NFC Device Owner Provisioning and Knox

Question

Firstly, apologies if this is an inappropriate place for this question as it is not strictly a code question but I am struggling to find any relevant resources anywhere else.

We have a solution based around using a Samsung devices, currently S7s, as a fully managed device with an application registered as "Device Owner" which then manages some additional files and applications necessary to the product. This is provisioned onto the device via NFC after factory resetting, via another phone running a custom application to generate the NFC message.

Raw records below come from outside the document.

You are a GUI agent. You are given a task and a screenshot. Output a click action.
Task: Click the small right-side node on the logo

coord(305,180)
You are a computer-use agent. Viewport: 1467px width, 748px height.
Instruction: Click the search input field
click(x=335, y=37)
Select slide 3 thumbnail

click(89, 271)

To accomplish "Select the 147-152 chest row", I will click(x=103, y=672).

This is all done independently of any MDM or EMM system, with the Device Owner application provided by a server on our closed network, and it is all handled by native android functionality rather than involving knox at all.

This was originally developed on S7s running android version 6.0 and Knox 2.7 and worked perfectly.

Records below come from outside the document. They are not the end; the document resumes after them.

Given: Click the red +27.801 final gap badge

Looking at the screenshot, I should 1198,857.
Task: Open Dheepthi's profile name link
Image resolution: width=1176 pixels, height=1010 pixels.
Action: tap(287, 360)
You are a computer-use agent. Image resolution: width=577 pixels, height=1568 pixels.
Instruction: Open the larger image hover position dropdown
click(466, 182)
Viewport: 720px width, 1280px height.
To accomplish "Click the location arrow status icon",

However, we are currently in the process of setting up a duplicate system that ideally needs to function exactly the same as the previous but the devices we ordered now come with Android version 8.0 and Knox 3.1 and this seems to be the source of some issues.

On the first attempt at provisioning the device via NFC as before the process succeeds and the device owner is set successfully, seemingly without any issues.

When the device was then factory reset to test the process again however, after the NFC message is sent a popup is instantly shown saying: "Cannot create work profile" "The security policy prevents the creation of a managed device because a custom OS is or has been installed on this device"

This is happening before the phone even attempts to connect to the network and download our application, so the issue cannot be there.

The phone was new out of the box and had never even been set up before being initially provisioned, so there is zero chance an actual custom firmware has been deployed and just for sanity sake I verified that the Knox warranty void bit was still set to 0x0 which it was.

I know that as of Knox 3.0(?), it was much more heavily integrated with the built in android enterprise functionality but I was under the impression it could still be used without and ideally I would like to avoid having to do any unnecessary Knox SDK integration. If there is something I have to do through Knox to allow this functionality as currently the devices are essentially useless after one factory reset.

If anybody has any insight why this would be happening or how I could resolve it, that would be greatly appreciated.

Answer 1

In case anybody experiences this same issue, I received a response from a Samsung employee:

This is an issue related to DRK and is due to an invalid time certificate on the device. To fix this, you will need update the time on the device by either connecting to wifi or cellular data, or by manually changing it in the set-up screen. After this is done you will be able to provision the device.

(https://seap.samsung.com/forum-topic/knox-and-nfc-device-owner-provisioning)

Seems to be a bug with the Samsung operating system, or perhaps an intentional decision to help negate a security concern.

Anyway, I hope this helps someone in the future.